You can also use a vector here but you might reduce cache hits on those common case scenarios since it'll always put its contents in a separate block, even if the Neuron only belongs to like 1 or 2 layers.

This might be a bit different from what you were looking for with a general-purpose, non-intrusive data structure, but if your performance needs are really skewed towards these kinds of set operations, an intrusive solution is going to be the fastest in general. It's not quite as pretty and couples your element to the container, but hey, if you need max performance...

Another idea was to use a plain old C array. Since I do not care about the performance of adding a new Neuron object, I thought I could make sure that the Neuron objects are always stored linear in memory. But that would invalidate the pointer I pass to addNeuron(); [...]

Yes, but it won't invalidate indices. While not as convenient to use as pointers, if you're working with mass data like vertices of a mesh or particles of an emitter, it's common to use indices here to avoid the invalidation and possibly to save an extra 32-bits per entry on 64-bit systems.

Update

Given that Neurons only exist in one Layer at a time, I'd go with the back pointer approach.
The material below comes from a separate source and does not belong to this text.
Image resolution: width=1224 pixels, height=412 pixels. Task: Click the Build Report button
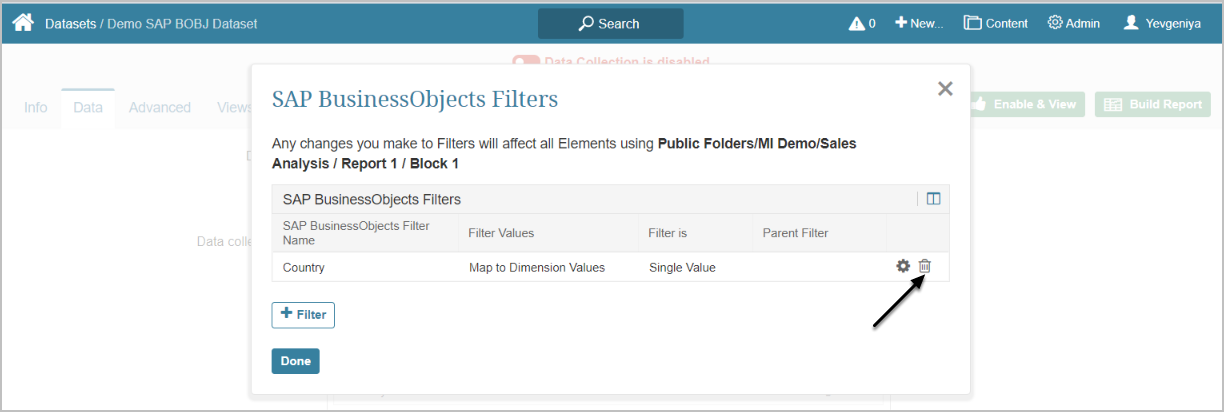pyautogui.click(x=1152, y=104)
Seeing if a neuron belongs to a layer becomes a simple matter of checking if the back pointer points to the same layer.

Since there's an API involved, I'd suggest, just because it sounds like you're pushing around a lot of data and have already profiled it, that you focus on an interface which revolves around aggregates (layers, e.g.) rather than individual elements (neurons). It'll just leave you a lot of room to swap out underlying representations when your clients aren't performing operations at the individual scalar element-type interface.
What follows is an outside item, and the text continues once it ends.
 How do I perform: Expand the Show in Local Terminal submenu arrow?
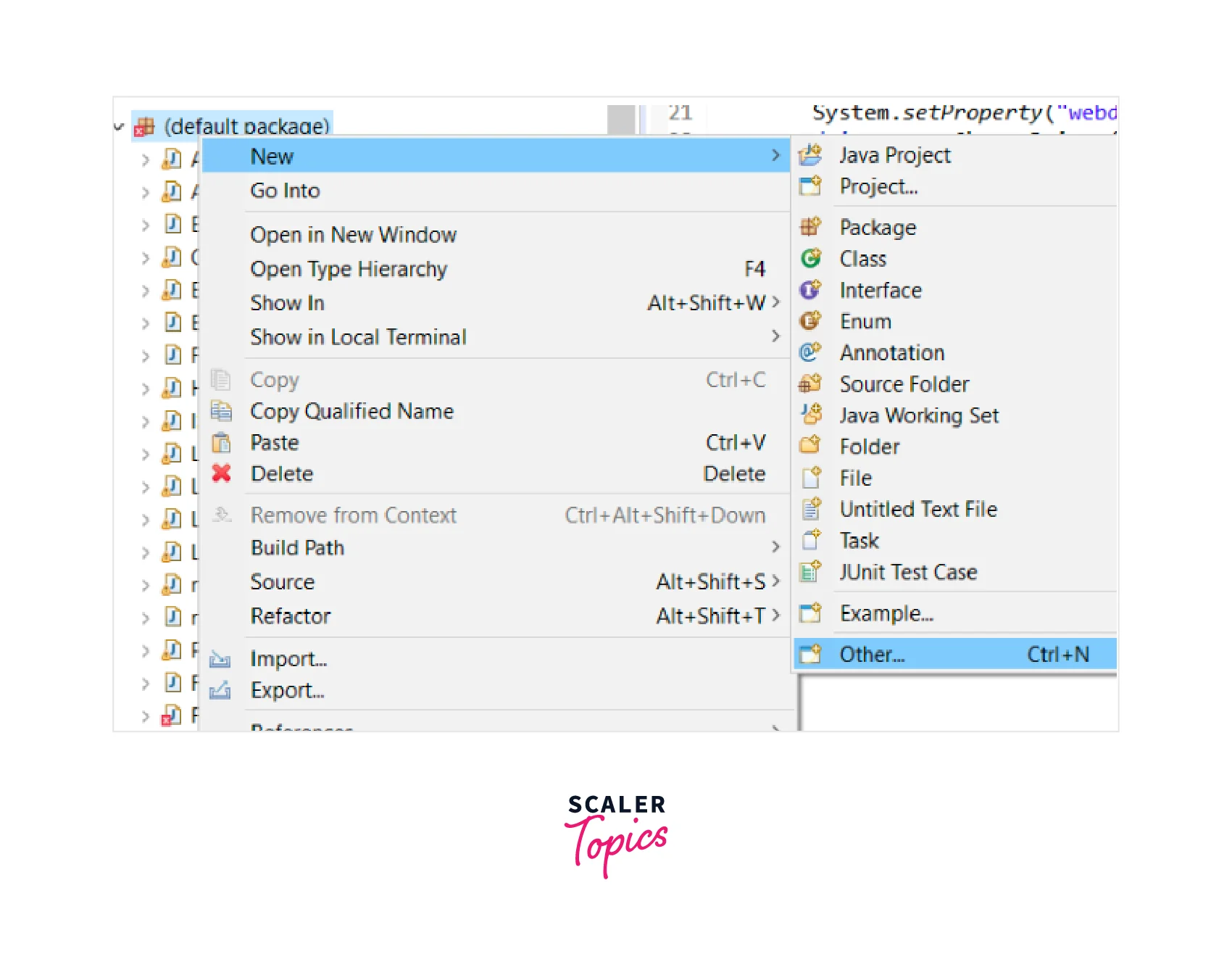tap(775, 336)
With the O(1) contains implementation and the unordered requirement, I'd go with a simple contiguous structure like std::vector. However, you do expose yourself to potential invalidation on insertion.

Because of that, if you can, I'd suggest working with indices here. However, that become a little unwieldy since it requires your clients to store both a pointer to the layer in which a neuron belongs in addition to its index (though if you do this, the backpointer becomes unnecessary as the client is tracking where things belong).

One way to mitigate this is to simply use something like std::vector<Neuron*> or ptr_vector if available. However, that can expose you to cache misses and heap overhead, and if you want to optimize that, this is where the fixed allocator comes in handy. However, that's a bit of a pain with alignment issues and a bit of a research topic, and so far it seems like your main goal is not to optimize insertion or sequential access quite as much as this contains check, so I'd start with the std::vector<Neuron*>.

Answer 2

You can get O(1) contains-check, O(1) insert and preserve insertion order. If you are using Java, looked at LinkedHashMap. If you are not using Java, look at LinkedHashMap and figure out a parallel data structure that does it or implement it yourself.

It's just a hashmap with a doubly linked list. The link list is to preserve order and the hashmap is to allow O(1) access. So when you insert an element, it makes an entry with the key, and the map will point to a node in the linked list where your data will reside. To look up, you go to the hash table to find the pointer directly to your linked list node (not the head), and get the value in O(1). To access them sequentially, you just traverse the linked list.

Answer 3

A heap sounds like it could be useful to you. It's like a tree, but the newest element is always inserted at the top, and then works its way down based on its value, so there is a method to quickly check if it's there.

Otherwise, you could store a hash table (quick method to check if the neuron is contained in the table) with the key for the neuron, and values of: the neuron itself, and the timestep upon which the neuron was inserted (to check its chronological insertion time).